* Provided entries *

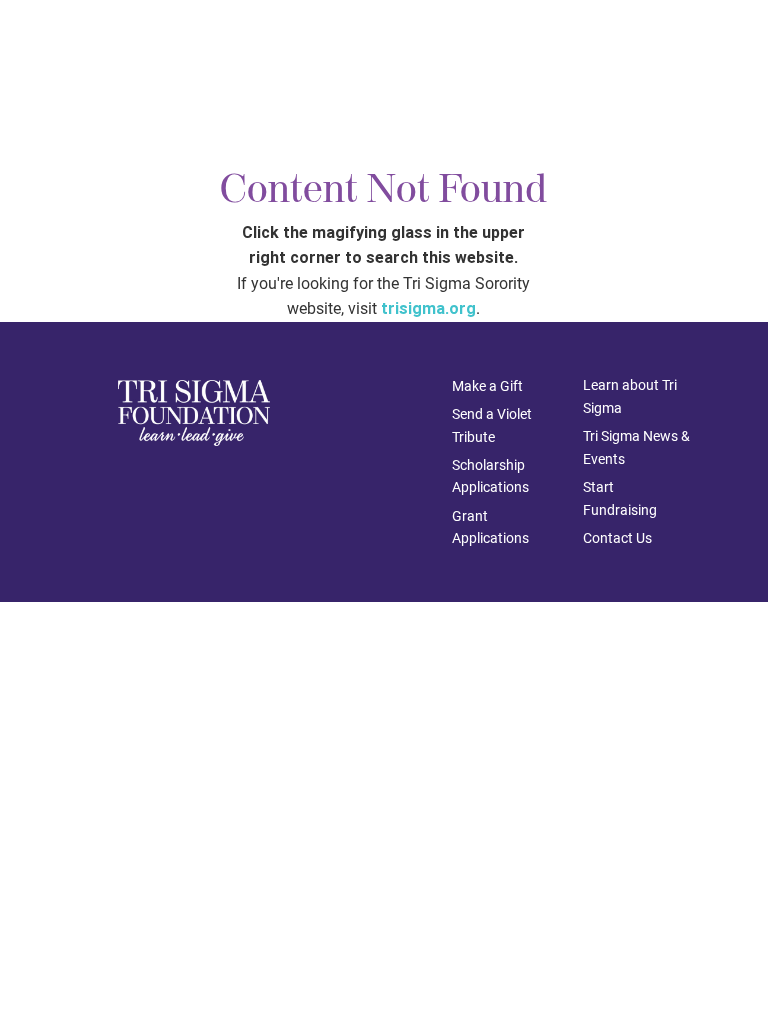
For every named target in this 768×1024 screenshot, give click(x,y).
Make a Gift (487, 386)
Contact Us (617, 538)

---

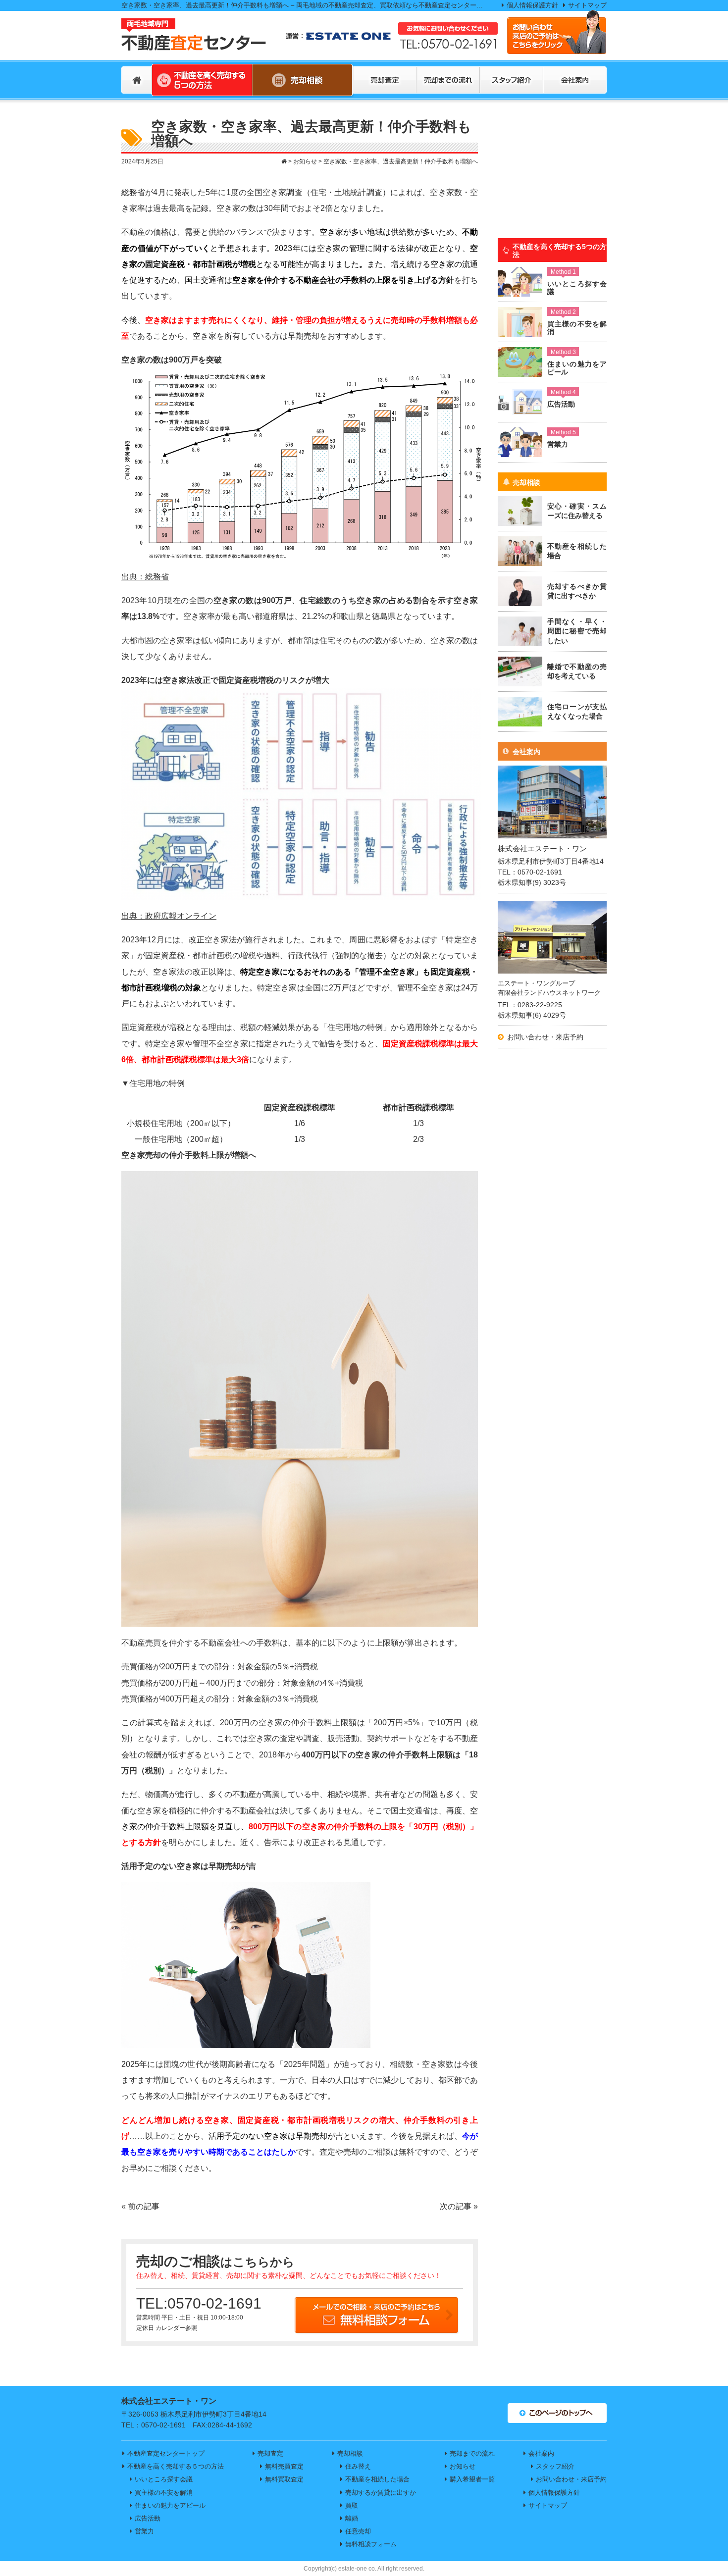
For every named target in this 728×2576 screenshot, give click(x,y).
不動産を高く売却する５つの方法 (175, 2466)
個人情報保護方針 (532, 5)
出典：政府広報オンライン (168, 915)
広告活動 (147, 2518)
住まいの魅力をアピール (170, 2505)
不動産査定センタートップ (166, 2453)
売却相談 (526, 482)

* Problem to solve *
What is the number of lines in the listing above that hold "screenshot"? Respond with that number and nothing else.

* Written response *
2